▶ **BRIEF**: The number needed is how many lines in these entries contain "under"; give it alone.

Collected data
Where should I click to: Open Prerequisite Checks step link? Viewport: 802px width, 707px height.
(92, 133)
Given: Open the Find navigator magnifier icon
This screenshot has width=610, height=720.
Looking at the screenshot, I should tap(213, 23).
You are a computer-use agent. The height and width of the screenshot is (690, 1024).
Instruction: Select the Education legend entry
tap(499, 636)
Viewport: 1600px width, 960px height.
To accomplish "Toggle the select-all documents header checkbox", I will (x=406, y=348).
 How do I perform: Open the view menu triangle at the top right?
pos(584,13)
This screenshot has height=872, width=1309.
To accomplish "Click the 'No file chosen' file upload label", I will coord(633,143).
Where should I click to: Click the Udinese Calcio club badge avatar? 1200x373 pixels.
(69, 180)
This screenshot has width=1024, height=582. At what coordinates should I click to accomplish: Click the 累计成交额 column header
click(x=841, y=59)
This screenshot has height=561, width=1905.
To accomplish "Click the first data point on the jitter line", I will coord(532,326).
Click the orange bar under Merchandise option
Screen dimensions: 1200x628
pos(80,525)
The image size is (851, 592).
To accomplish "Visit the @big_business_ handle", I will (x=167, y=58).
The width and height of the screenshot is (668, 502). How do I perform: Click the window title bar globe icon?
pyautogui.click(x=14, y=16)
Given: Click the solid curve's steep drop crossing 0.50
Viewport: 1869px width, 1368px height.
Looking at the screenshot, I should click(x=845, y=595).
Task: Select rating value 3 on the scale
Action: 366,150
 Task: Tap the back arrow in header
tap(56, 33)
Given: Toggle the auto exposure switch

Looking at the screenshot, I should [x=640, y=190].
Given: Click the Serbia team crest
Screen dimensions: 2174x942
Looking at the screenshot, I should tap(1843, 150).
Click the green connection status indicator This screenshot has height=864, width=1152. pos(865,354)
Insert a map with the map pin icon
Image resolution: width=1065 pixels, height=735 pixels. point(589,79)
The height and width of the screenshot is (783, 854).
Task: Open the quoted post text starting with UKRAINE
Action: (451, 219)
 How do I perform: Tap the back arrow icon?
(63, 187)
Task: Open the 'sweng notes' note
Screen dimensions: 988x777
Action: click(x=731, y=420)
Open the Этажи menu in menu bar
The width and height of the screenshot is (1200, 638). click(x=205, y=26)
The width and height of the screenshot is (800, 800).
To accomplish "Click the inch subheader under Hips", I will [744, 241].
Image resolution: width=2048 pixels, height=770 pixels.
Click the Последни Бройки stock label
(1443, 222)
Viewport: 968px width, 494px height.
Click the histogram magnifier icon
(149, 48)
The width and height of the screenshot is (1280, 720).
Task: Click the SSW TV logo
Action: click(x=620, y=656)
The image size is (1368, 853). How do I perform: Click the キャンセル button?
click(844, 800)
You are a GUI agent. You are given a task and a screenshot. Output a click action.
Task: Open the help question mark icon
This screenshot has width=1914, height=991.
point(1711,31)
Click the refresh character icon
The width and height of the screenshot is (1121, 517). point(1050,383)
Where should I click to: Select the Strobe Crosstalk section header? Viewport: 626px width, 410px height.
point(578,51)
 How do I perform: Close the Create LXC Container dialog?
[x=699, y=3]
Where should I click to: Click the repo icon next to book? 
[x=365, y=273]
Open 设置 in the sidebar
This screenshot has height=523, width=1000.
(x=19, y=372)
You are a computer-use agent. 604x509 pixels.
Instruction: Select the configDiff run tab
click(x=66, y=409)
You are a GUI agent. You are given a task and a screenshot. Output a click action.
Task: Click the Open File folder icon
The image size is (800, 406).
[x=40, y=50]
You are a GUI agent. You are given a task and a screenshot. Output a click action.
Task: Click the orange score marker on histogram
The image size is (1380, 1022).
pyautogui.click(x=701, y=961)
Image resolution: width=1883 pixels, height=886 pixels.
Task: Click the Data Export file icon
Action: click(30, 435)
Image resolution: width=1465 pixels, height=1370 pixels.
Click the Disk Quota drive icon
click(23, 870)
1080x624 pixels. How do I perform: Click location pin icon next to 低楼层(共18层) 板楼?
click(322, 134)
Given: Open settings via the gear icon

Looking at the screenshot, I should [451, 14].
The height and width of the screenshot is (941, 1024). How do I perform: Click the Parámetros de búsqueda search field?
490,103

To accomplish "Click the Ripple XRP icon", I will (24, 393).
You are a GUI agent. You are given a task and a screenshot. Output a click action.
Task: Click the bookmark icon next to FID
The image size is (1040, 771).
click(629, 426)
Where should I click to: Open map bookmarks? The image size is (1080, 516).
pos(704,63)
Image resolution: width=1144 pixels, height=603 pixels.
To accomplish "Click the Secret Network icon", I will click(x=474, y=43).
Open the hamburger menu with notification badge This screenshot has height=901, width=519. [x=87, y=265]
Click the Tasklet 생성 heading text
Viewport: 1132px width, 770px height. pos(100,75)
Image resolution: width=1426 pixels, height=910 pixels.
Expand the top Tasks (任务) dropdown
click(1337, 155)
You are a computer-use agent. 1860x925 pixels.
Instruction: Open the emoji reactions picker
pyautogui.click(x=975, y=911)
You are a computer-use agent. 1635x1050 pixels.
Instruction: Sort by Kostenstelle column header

▶ **RESULT OF THIS TASK**: 2